# Lifeboat on-load release systems



## Cap'n Pete (Feb 27, 2006)

The following has been downloaded from the Gard marine insurance company's website. While I congratulate Gard on taking up this issue, I am disappointed that lifeboat "users" were not invited to join this seminar.


On the 18th of October an unprecedented number of industry participants met at a seminar organised by Gard, at their head office in Arendal, to discuss the issues surrounding the use of ‘onload’ lifeboat release hooks. A wide range of stakeholders including ship owners, life boat and hook manufacturers, classification societies, flag state representatives, P&I Clubs and a senior representative from the IMO, debated how injuries and deaths involving these hooks, which occur mainly during mandatory drills, could be avoided. The conference was both technical and practical with three survival crafts and a number of life boat hooks on display as well as video presentations showing the latest hook designs.



Alf Martin Sandberg, Senior Technical Adviser, who has been studying this issue on behalf of Gard for some years commented ”This is a complicated subject. There are more than 70 different hook designs on the market and there are no clear statistics on accidents where they are involved. This makes arriving at an industry consensus very difficult, but there is no doubt that these injuries and deaths are unacceptable. This is a very serious issue and one that we felt needed to be debated by everyone involved – which is why we organised this first ever seminar on the subject.
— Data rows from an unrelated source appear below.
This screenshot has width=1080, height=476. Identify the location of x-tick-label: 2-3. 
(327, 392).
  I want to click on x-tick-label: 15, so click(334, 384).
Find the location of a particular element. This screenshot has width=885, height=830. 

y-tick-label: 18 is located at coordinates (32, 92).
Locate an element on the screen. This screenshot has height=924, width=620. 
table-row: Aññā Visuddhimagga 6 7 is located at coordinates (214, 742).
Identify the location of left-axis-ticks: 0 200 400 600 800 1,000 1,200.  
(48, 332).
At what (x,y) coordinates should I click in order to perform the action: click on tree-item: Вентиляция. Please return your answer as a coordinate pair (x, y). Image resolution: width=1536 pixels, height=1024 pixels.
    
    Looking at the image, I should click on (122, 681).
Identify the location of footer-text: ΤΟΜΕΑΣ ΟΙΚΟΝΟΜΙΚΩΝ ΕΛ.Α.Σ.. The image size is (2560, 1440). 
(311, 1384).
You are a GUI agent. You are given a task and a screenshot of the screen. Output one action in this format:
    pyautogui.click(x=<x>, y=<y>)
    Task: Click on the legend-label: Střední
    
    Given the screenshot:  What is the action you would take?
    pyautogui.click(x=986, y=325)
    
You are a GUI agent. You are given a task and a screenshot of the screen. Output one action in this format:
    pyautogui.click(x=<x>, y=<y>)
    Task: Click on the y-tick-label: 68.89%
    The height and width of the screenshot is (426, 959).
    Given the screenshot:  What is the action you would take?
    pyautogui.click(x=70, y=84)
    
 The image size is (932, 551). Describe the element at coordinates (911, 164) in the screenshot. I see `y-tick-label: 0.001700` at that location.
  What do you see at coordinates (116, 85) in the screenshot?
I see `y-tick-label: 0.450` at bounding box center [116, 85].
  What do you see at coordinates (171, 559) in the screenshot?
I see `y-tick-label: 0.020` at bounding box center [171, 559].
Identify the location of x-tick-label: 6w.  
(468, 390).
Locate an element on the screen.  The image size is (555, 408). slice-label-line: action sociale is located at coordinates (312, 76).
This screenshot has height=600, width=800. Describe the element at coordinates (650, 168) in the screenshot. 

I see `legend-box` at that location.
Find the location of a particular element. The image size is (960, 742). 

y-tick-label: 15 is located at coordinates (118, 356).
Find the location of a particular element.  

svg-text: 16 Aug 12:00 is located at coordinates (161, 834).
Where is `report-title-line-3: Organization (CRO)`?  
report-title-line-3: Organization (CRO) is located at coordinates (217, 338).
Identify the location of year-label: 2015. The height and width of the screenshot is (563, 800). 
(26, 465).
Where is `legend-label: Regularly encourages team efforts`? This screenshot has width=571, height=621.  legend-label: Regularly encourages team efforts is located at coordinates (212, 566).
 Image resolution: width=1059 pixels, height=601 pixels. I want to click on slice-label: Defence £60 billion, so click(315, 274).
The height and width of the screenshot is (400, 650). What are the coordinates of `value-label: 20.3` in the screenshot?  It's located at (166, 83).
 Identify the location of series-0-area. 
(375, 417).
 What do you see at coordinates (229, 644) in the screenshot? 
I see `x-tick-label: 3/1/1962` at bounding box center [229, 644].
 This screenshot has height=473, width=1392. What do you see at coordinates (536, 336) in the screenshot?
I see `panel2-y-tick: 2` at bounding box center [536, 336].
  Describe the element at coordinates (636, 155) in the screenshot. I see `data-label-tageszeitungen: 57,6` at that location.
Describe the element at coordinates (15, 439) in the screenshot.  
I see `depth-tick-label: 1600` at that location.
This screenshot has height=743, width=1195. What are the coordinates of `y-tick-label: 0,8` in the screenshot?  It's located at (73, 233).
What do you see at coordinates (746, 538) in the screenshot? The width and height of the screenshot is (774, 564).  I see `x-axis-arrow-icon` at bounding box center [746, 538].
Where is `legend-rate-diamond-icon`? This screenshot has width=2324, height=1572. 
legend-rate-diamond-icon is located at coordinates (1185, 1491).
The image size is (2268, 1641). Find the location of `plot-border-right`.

"Hundreds of people have been involved in accidents during the last 20 years and Gard alone has seen one death and six serious injuries this year due to accidents involving ‘onload’ hook failure during lifeboat drills. As a result, lifeboat drills generate fear in seamen. In addition to the tragic crew accidents with these hooks, P&I clubs are also facing the enormous potential exposure of a worst case scenario involving an ‘onload’ hook failure on a cruise ship lifeboat (which carry as many as 150 people) in a real-life emergency. The objective of the seminar was to explore the options available with all the interested parties.


----------